TASK DETAILS:
Beneath this line are the data; copy exactly the part of them that opens with the line containing "Click the Residuals" and closes with the line containing "Task: Click Max's four-star rating", and only that part.

MATERIAL PROVIDED:
· · ·

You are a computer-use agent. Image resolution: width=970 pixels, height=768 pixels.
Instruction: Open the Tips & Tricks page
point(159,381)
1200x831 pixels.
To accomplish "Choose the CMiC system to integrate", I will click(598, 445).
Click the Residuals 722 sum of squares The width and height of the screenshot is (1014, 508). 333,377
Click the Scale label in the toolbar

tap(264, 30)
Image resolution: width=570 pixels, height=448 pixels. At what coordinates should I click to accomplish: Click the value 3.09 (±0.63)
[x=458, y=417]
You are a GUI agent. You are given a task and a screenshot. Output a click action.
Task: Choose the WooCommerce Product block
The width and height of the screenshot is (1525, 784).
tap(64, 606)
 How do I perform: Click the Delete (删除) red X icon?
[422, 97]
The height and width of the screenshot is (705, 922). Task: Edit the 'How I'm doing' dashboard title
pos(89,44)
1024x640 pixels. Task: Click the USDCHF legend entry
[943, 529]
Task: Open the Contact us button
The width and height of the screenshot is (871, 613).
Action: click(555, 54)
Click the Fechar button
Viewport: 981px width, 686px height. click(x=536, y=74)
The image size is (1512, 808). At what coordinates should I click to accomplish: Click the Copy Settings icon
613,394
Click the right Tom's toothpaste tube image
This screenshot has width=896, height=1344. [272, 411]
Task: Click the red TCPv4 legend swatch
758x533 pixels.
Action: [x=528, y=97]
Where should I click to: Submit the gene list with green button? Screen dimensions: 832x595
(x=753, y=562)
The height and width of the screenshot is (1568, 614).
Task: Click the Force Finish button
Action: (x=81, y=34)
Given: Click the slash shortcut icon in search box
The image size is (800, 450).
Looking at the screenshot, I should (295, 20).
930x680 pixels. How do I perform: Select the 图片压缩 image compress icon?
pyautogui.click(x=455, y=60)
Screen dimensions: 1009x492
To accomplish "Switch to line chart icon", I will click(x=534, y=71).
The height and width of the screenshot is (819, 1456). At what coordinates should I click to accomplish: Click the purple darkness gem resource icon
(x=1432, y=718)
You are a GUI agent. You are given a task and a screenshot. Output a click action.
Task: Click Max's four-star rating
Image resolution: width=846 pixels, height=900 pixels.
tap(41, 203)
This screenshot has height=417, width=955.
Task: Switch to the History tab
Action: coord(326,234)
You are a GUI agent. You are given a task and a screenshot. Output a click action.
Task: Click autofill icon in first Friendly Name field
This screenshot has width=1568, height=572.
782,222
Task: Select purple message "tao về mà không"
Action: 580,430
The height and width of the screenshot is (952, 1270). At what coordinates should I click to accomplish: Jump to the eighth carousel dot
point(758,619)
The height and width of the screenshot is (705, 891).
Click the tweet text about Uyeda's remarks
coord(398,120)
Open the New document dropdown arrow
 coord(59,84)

· · ·

RESPONSE TO THE EXERCISE:
Click the Residuals 722 sum of squares The width and height of the screenshot is (1014, 508). 333,377
Click the Scale label in the toolbar

tap(264, 30)
Image resolution: width=570 pixels, height=448 pixels. At what coordinates should I click to accomplish: Click the value 3.09 (±0.63)
[x=458, y=417]
You are a GUI agent. You are given a task and a screenshot. Output a click action.
Task: Choose the WooCommerce Product block
The width and height of the screenshot is (1525, 784).
tap(64, 606)
 How do I perform: Click the Delete (删除) red X icon?
[422, 97]
The height and width of the screenshot is (705, 922). Task: Edit the 'How I'm doing' dashboard title
pos(89,44)
1024x640 pixels. Task: Click the USDCHF legend entry
[943, 529]
Task: Open the Contact us button
The width and height of the screenshot is (871, 613).
Action: click(555, 54)
Click the Fechar button
Viewport: 981px width, 686px height. click(x=536, y=74)
The image size is (1512, 808). At what coordinates should I click to accomplish: Click the Copy Settings icon
613,394
Click the right Tom's toothpaste tube image
This screenshot has width=896, height=1344. [272, 411]
Task: Click the red TCPv4 legend swatch
758x533 pixels.
Action: [x=528, y=97]
Where should I click to: Submit the gene list with green button? Screen dimensions: 832x595
(x=753, y=562)
The height and width of the screenshot is (1568, 614).
Task: Click the Force Finish button
Action: (x=81, y=34)
Given: Click the slash shortcut icon in search box
The image size is (800, 450).
Looking at the screenshot, I should (295, 20).
930x680 pixels. How do I perform: Select the 图片压缩 image compress icon?
pyautogui.click(x=455, y=60)
Screen dimensions: 1009x492
To accomplish "Switch to line chart icon", I will click(x=534, y=71).
The height and width of the screenshot is (819, 1456). At what coordinates should I click to accomplish: Click the purple darkness gem resource icon
(x=1432, y=718)
You are a GUI agent. You are given a task and a screenshot. Output a click action.
Task: Click Max's four-star rating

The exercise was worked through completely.